Top of the morning
In a special to The Globe and Mail, Carl Mortished comments on an oft-overlooked but potentially very important ripple effect from the shale revolution and drop-off in oil prices:
A great pipeline of money that flowed from consumers to OPEC treasuries and back into Western capital markets is broken and the consequence of the liquidity shortfall could be rising bond yields and dearer money…
[T]he wider worry is whether the loss of petrodollar liquidity will exacerbate the ending of the Federal Reserve’s money-printing support to the credit markets. If the formerly rich sovereign wealth funds stop depositing cash in U.S. and European banks just as the Fed stops creating new dollars, will we see weaker bond prices and sharper rises in yields?…
The petrodollar surpluses tend to end up in T-bills and bank deposits while the U.S. consumer’s traditional behaviour when he feels richer is to go shopping, a boon to businesses that make and sell stuff rather than the savings industry.
On the homefront
The TSX finished in the red on Wednesday as natural resource stocks – and in particular, the Energy sector – sold off ahead of today’s OPEC decision on oil production (previewed below). TSX 60 futures are softening ahead of the open.
The loonie is holding up fairly well around 0.889 against the greenback despite weakness in crude oil.
Canada’s Buffett to make major investment in his native land. Fairfax Financial Holdings (FFH), led by Hyderabad-born Prem Watsa, is taking the lead role in funding a new public company that plans to invest in controlling or influential stakes in Indian businesses. This new firm, Fairfax India Holdings, to be listed in Toronto, has raised approximately $500 million (U.S.) from three investors to date, 60 percent of which is coming from Fairfax. “We believe India will be transformed by the business-friendly government of Prime Minister Modi,” said Watsa in a press release. Indian equities have been on a prolonged tear, and the decline in the price of oil serves as a further tailwind for the nation’s economy.
TransCanada tweaks bylaws. In an attempt to shore up its defences against activist investors, pipeline company TransCanada (TRP) announced a key change to its corporate bylaws after the close on Thursday. The company is instituting a framework in which shareholders must give advance notice of nominations to the board of directors, rather than have a situation in which investors could surprise the company with nominations at a meeting. The firm has been targeted by activist hedge fund Sandall Management, which wants the company to boost the use of its master limited partnership in order to increase shareholder value and split up its pipeline and power businesses into separate company. TransCanada indicated that it has considered these options before, and declined to take the activist’s advice.

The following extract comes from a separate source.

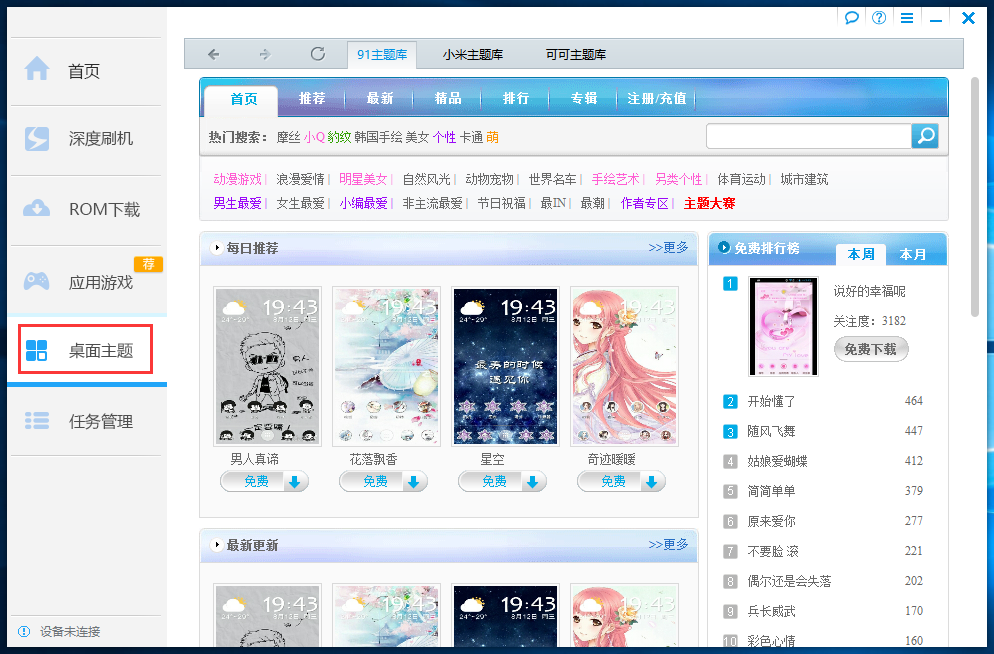Refresh the theme store page
This screenshot has height=654, width=994.
318,54
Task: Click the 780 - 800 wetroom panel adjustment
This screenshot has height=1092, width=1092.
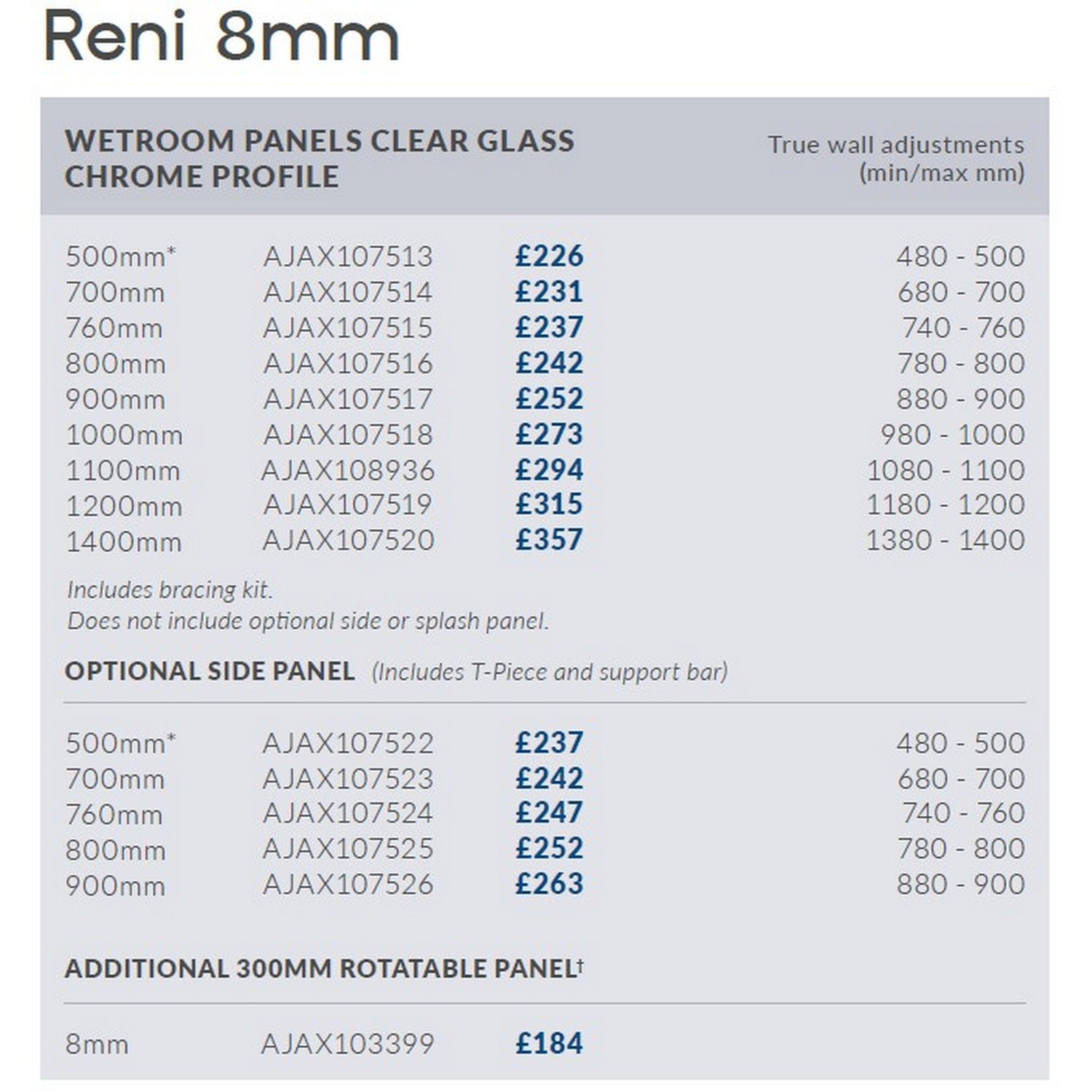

The near-contract for WTI crude oil hit a four-year low this morning, dipping below $72 per barrel. This comes amid a growing consensus, based on statements made by oil ministers, that oil cartel OPEC will not deliver a meaningful cut in production following its meeting in Vienna, if at all. Saudi Arabia, the cartel’s largest member, appears to be more concerned with preserving market share rather than propping up the price. Ali al-Naimi, Saudi oil minister, indicated that the Gulf Cooperation Council (which also includes Kuwait, Qatar, and the UAE) reached a consensus prior to this meeting; a source suggests this decision was not to cut output whatsoever. Other members, notably Venezuela and Ecuador, would like production – though not necessarily their own – to be curtailed in order to give the price a lift. The prevailing wisdom is that the lack of an output cut has not been fully priced in to the market, in which case market participants should expect further weakness in crude if such an outcome does occur. Of course, the price action following this decision is anything but a sure bet, but even the declaration of a nominal reduction in production might not support the price of crude too much, as OPEC nations would still have to follow through on such a stance. We’re expecting an announcement sometime this morning as it tends to leak before the press conference, which is scheduled to begin at 10:00am (EST).
UPDATE: OPEC has elected to maintain its production target at 30 million barrels per day. The near contract for WTI briefly dipped below $71 per barrel following this news.
Business investment in Australia unexpectedly rose in Q3, albeit modestly, up by 0.2 percent quarter-over-quarter. Though economists had been looking for a decline of 1.9 percent, this encouraging print isn’t expected to arouse hawkish spirits within the nation’s central bank.
U.S. markets are closed today for the Thanksgiving holiday.